I’m bumping this post because I’ve just discovered that a new King Arthur movie is in the works. Now, King Arthur always provides good fodder for story-telling, but I’m not so sure about this: http://moviehole.net/201257625men-in-tights-writer-turns-his-attention-to-spoofing-king-arthur
The title of the article says it all, but here’s a quote: “J.D Shapiro wordsmith of “Robin Hood : Men in Tights”, will take the Mickey out of the Knights of the Roundtable in a future feature … In 524 AD, Arthur Lol Pendragon went to Camelot. One thousand, four hundred and eighty five years later this footage was found. What it reveals is both shocking and more shocking. We have discovered that, out of all the legendary tales told about King Arthur and his knights… not one of them got it right.”.
I think I’m terrified …
While we’re on the subject of King Arthur, which of course, we always are, except when we’re talking about Llywelyn ap Gruffydd, I thought we could talk movies. Since I’ve ranted about the King Arthurs I don’t like to read about or watch (http://www.sarahwoodbury.com/the-fictional-king-arthur-rant/), how many King Arthur movie depictions have there actually been? And how many have been done well?

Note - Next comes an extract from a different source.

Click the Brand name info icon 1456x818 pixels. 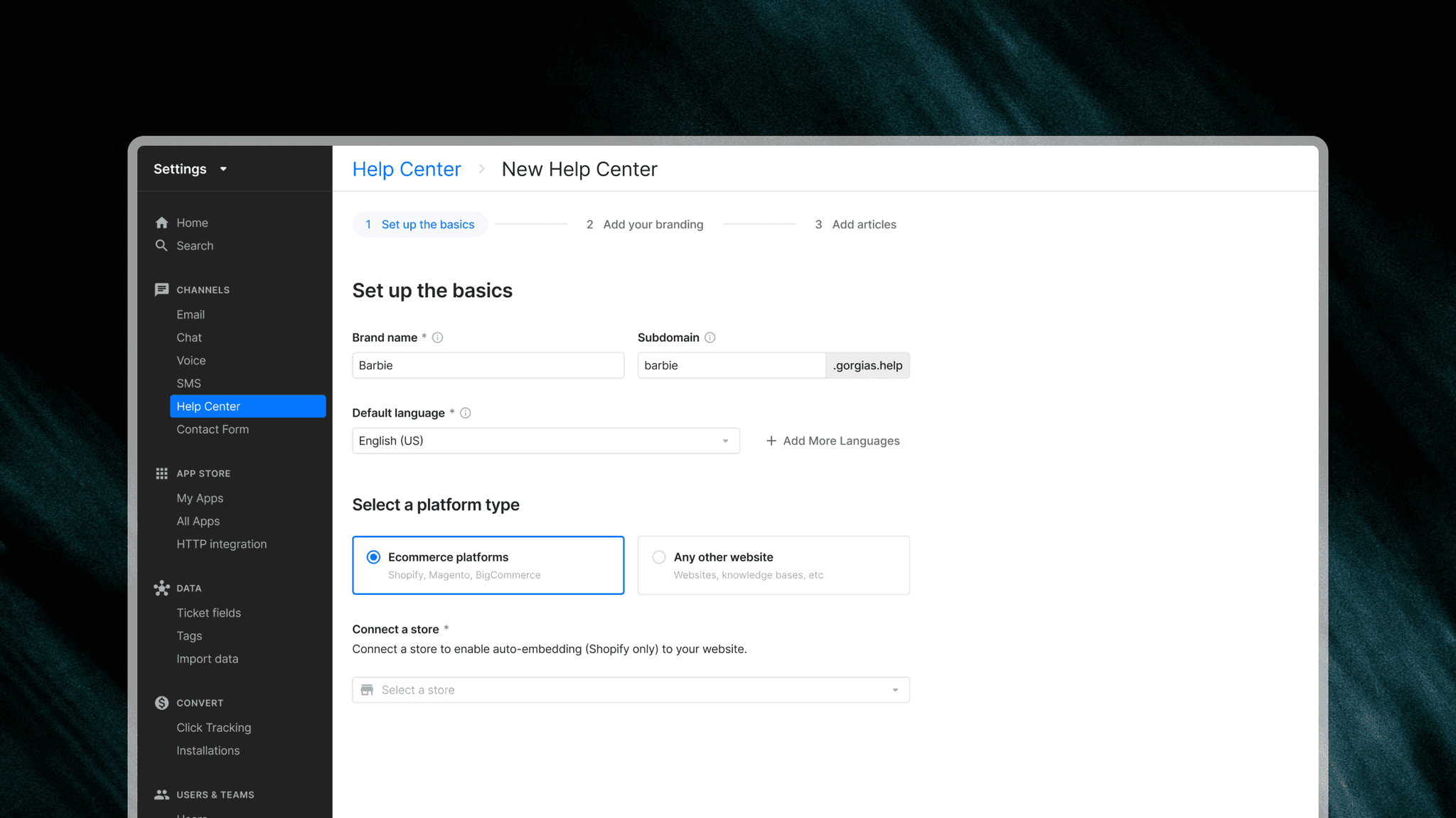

Here’s the list from Wikipedia of straightforward King Arthur movies:
I’ve seen very few of them, as it turns out. In reading the list, I realized that I found that the movie I liked best was the 2004 King Arthur version where he’s Roman. The history was bad, and it was a vehicle for Keira Knightly to fight a battle wearing next to nothing, but . . . I still kind of liked it. The fact that Modred and Morgan le Fay were entirely absent may have had something to do with it.
I tried to watch First Knight when it came out, and then quite recently on Netflix. I couldn’t cope with it, though normally I’ll watch Sean Connery in anything. This is the ‘classic’ tale (meaning French) to which I object the most. Everyone dies in the end.
I can’t believe Quest for Camelot is on this list. My kids liked it.
A Connecticut Yankee in King Arthur’s Court has it’s own category, as it deserves, further down on the web page. I remember liking it as a kid. If you haven’t read the book by Mark Twain, you’re missing out.
Colin Firth is apparently in The Last Legion, which has a score of 16% on Rotten Tomatoes. I’m requesting it from Netflix, because, honestly, with that description how could I not?
Excalibur is also the ‘classic’ tale with the even worse addition of Mordred as Morgana’s and Arthur’s son. Horrible.
Painfully, I watched Avalon High. It does have Castle’s daughter, Alexis, as the cheating girlfriend.
Don’t get me started on Monty Python and the Holy Grail. My son made me change one of the descriptions in Cold my Heart because it was too close to a line from the movie and he couldn’t read it without laughing. It’s ruined everything 🙂
I’d love to know how many of these movies you all have seen–and what you thought?
As a side note, this is my favorite King Arthur book:
Avalon by Stephen Lawhead. There are thousands of books about King Arthur, but this is one of the few that was actually fun. Hint–he doesn’t die in the end Publisher’s Weekly liked it too: “In this rousing postcript to Lawhead’s bardic Pendragon Cycle (Taliesin, Merlin, Arthur, Pendragon, Grail), such a monstrous evil stalks near-future Britain that an ancient Welsh prophecy will be fulfilled: the Thames will reverse its course, Avalon will rise again from the cold gray sea and Arthur will return.
A series of Royals so rotten that the Brits can’t wait to dump the whole stinking lot enables scheming Prime Minister Waring to creep trick by political dirty trick toward Magna Carta II, the abolition of the monarchy. Far in the Highlands, though, former career officer James Arthur Stuart feels destiny stir within him. He is Arthur, come again to exalt Britain and its grand old values: goodness, compassion, mercy, charity and justice. Accompanied by his enigmatic adviser Embries, his boon drinking buddy Calum McKay and the lissome Jenny, James struggles to come into his own, proving his mettle against modern monsters: skinheads armed with pit bulls, the fickle hydra of the press and the redheaded “total dish” Moira, Arthur’s old witchy nemesis who destroyed Camelot. By the time James ousts Moira’s insidiously treacherous buffalo-wing- and pizza-chomping politicos, Lawhead makes even aristocracy-phobes want to stand up at the skirl of the pipes and cheer on the eternal virtues James represents.
In revisiting nearly every romantic Arthurian clich? and playing off snappy contemporary derring-do against the powerful shining glimpses of the historical Arthur he created, Lawhead pulls off a genuinely moving parable of good and evil.”